You have a potty pad in the crate. Apparently it is separate from Ollie's bed. That's great that he uses it. I wouldn't worry about taking him out unless he asks to go. You want Ollie to learn to use a potty pad or potty tray or go outside. Either one is a good choice. Peeing on the floor or on his bed is NOT what you want. He doesn't have water in the crate, there's no reason to take away water any other time. 

You do need a regular feeding schedule. Dogs get hungry just like people and we all have regular eating times. The last feeding probably should be in the early evening. Puppies poop and pee all the time. I actually never figured out a schedule when Patti was a few weeks or months old. 

If you have a potty pad in the crate, when Ollie wakes at 6 a.m. ignore him. He has a place to go potty and he'll eventually figure out the schedule.
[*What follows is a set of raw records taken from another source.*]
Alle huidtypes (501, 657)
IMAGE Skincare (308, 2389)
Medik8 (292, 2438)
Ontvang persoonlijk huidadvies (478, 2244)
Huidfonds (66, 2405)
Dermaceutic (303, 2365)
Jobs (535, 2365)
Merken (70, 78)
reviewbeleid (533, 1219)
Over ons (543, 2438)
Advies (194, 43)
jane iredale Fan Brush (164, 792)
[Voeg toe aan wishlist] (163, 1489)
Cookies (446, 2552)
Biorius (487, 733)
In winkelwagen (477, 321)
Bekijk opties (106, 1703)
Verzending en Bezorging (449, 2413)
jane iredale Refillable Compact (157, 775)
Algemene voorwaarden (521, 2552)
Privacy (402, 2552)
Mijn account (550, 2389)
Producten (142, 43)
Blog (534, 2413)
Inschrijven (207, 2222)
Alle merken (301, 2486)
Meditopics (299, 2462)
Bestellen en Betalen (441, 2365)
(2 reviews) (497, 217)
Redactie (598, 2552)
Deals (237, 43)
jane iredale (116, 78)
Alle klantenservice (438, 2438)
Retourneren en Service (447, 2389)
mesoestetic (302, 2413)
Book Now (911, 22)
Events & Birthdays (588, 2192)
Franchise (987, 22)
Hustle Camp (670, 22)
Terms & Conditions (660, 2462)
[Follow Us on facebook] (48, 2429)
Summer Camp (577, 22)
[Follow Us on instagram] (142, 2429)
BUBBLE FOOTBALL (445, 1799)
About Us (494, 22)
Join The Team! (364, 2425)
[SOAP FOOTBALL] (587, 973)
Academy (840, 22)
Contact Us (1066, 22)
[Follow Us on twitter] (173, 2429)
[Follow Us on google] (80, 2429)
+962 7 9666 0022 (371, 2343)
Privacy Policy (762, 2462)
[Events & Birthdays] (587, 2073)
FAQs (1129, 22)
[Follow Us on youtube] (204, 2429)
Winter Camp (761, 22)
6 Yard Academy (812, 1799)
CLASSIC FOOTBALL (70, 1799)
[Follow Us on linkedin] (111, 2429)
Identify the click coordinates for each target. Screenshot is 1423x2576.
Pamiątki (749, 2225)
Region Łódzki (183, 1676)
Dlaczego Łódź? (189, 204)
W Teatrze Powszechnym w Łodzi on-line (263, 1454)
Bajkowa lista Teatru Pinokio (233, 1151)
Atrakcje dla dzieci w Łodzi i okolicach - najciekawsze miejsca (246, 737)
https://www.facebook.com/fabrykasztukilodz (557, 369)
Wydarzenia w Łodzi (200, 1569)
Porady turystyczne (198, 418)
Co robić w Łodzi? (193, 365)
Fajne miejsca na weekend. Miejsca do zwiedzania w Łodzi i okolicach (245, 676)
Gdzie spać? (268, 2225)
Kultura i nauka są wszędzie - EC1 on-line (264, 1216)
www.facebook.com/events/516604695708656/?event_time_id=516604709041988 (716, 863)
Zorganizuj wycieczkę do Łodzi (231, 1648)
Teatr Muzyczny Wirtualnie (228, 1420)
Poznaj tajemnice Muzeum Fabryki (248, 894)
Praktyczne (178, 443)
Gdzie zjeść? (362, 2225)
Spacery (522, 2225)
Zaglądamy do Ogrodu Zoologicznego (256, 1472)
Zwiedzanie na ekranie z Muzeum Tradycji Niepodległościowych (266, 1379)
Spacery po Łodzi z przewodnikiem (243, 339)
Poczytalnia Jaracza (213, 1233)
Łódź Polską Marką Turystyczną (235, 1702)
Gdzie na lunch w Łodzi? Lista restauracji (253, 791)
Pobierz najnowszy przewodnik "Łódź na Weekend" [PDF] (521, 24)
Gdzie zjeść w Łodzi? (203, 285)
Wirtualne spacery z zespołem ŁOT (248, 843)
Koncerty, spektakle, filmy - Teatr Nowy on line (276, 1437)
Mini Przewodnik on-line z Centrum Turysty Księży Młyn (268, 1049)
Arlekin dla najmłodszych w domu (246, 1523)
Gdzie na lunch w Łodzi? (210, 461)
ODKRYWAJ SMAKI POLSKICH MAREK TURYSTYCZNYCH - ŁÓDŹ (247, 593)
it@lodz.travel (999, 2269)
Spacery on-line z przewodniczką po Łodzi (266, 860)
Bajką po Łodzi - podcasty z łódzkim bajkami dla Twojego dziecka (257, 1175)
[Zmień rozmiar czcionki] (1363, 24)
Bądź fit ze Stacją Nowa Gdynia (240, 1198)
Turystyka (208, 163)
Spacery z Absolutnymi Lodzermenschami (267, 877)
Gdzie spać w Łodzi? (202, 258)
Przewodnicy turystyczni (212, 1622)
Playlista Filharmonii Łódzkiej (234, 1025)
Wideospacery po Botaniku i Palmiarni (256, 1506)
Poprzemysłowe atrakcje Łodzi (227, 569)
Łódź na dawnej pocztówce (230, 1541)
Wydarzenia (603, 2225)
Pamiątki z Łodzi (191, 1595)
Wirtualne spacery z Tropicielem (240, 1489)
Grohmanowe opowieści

The later you can keep the puppy up the later he'll sleep. 

My dog is indoor-house broken and I didn't have a problem with her sleeping to 6 or 6:30. If she needed to go, she went to her potty tray. Then we installed a fence and she now likes to go outside to potty and to check things out around the yard. She is now getting up at 4:40 or 5:15 a.m. She sits on our bed and ...very quietly ...but persistently says: Awf! Awf! Awf! I think, she'll grow out of this. Grrrr!


----------